Cardine della realizzazione del progetto è il recupero di alcuni vecchi capannoni industriali. Nel punto di unione tra gli edifici viene inserito un albero, come metafora di vita e di conoscenza: “La figura dell’albero ci tornava utile per le successive coperture a protezione degli spazi outdoor. Volevamo infatti che lo spazio esterno acquisisse particolare importanza, visto che si tratta di un progetto destinato ai bambini. Lo abbiamo pensato e gestito come un grande spazio personalizzabile e anche modificabile, per eventuali esigenze future”.
Non a caso, l’obiettivo di questi interventi, come i due fratelli hanno più volte ricordato nel corso del workshop, è dare sempre più valore allo spazio esterno: “Non ha senso che interno ed esterno vengano trattati in modo separato e differenziato. Noi crediamo che l’outdoor debba essere adibito a un utilizzo costante e sempre più frequente, non soltanto temporaneo”.
L’importanza di fare squadra
Nell’ultima parte del loro intervento, i due architetti hanno sottolineato l’importanza di fare squadra tra professionisti.
“Uno dei grandi problemi dell’architettura in Italia è senza dubbio l’individualismo. Gli architetti non riescono a fare gruppo e a unire le forze come invece succede in altri paesi. E questo sta diventando un grosso limite”. Così come all’estero si predilige una modalità di lavoro “corale” all’interno di gruppi multidisciplinari, anche in Italia è auspicabile la costruzione di sinergie e l’abbattimento del personalismo. “In questo modo, potremo essere competitivi e volgere lo sguardo anche all’estero”.

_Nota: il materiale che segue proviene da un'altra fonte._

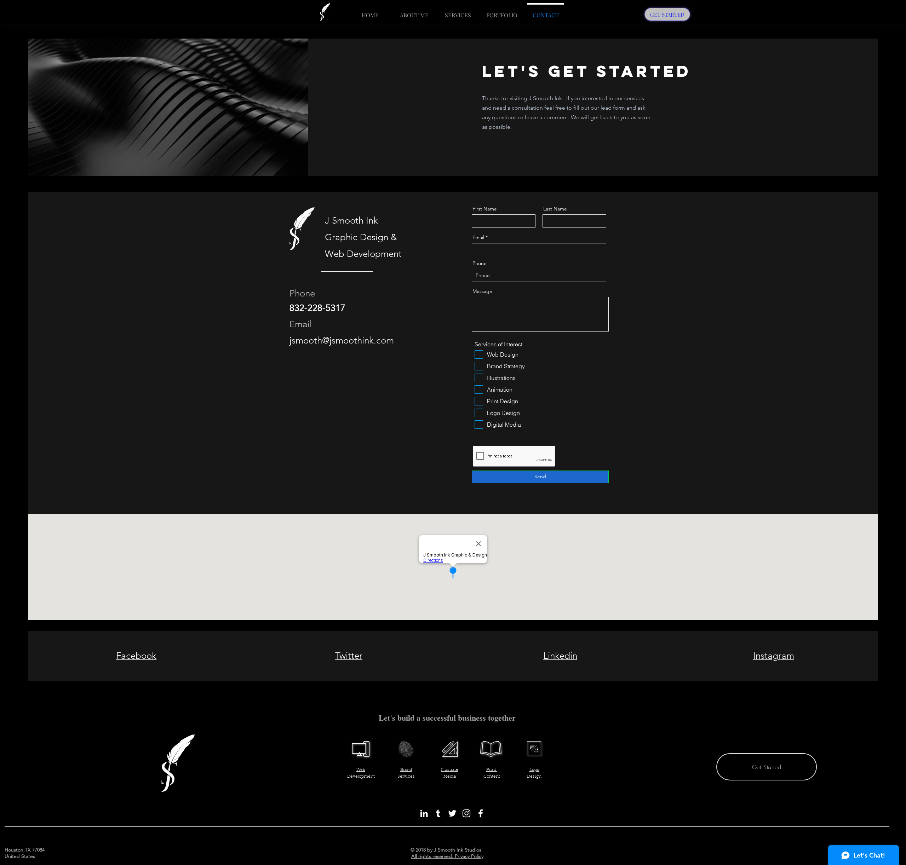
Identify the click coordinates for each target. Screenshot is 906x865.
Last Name (555, 208)
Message (482, 291)
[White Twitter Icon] (452, 813)
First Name (484, 208)
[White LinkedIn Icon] (424, 813)
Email (478, 237)
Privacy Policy (469, 856)
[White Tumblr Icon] (438, 813)
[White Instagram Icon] (466, 813)
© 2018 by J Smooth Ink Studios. (447, 850)
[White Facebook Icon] (480, 813)
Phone (479, 263)
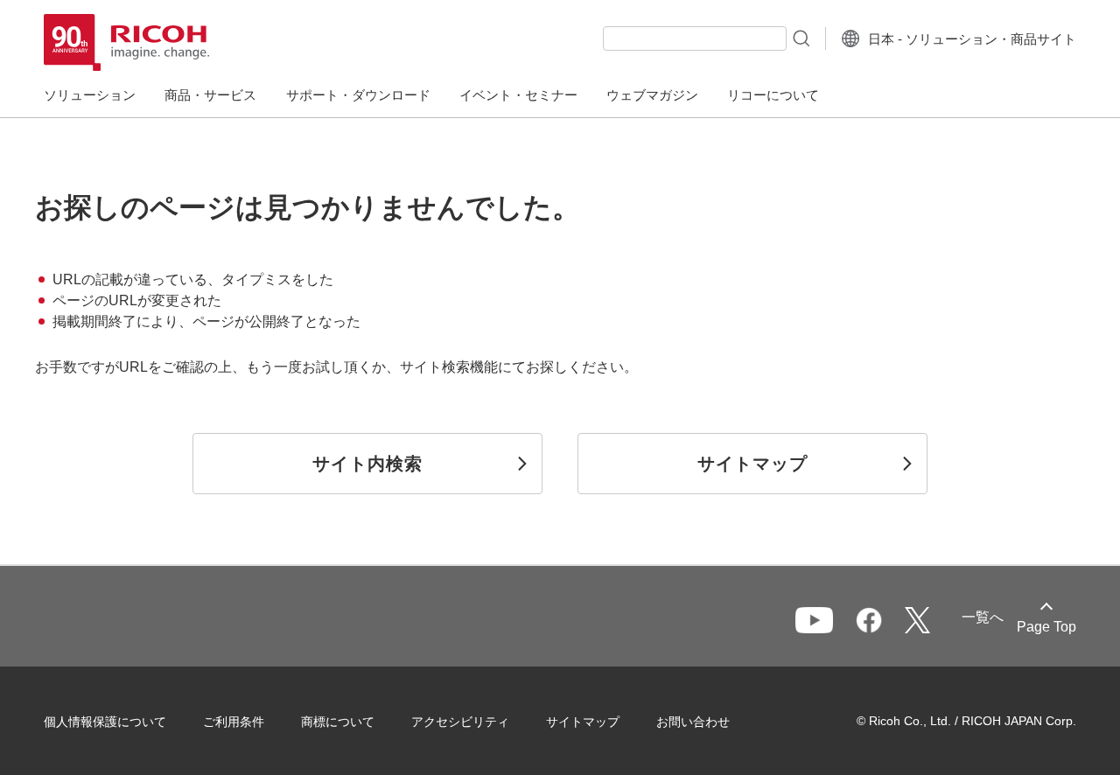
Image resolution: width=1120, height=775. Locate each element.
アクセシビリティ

Un cambiamento che, come sostengono i due fratelli, andrebbe sostenuto a gran voce anche dall’Ordine di categoria: “Deve tornare a essere un soggetto attivo. Solo così possiamo trasformare le cose, velocizzare la burocrazia dei processi urbanistici e presenziare al dibattito con la politica”.
I Giammetta sostengono fortemente che la relazione tra mercato e professione possa trasformare l’architettura italiana in un elemento attrattivo per l’imprenditoria e il business. In questo, il dialogo con le aziende gioca un ruolo essenziale: fare sistema con chi produce significa poter dare vita a progetti e innovazioni di alto profilo.
“È un obiettivo primario. Noi architetti saremo chiamati non solo perché bravi nel nostro lavoro, ma perché saremo fortemente legati alle aziende che oggi investono nella ricerca. Solo in virtù di questo rapporto stretto potremo presentare al mercato prodotti di alto profilo”. Entusiasmo e capacità tecnica devono essere le basi da cui ripartire. Ecco perché, sostengono, l’architetto deve smettere di essere solo un poeta: “La poesia va bene, ma abbiamo bisogno anche di concretezza per seguire le orme dei nostri colleghi all’estero”.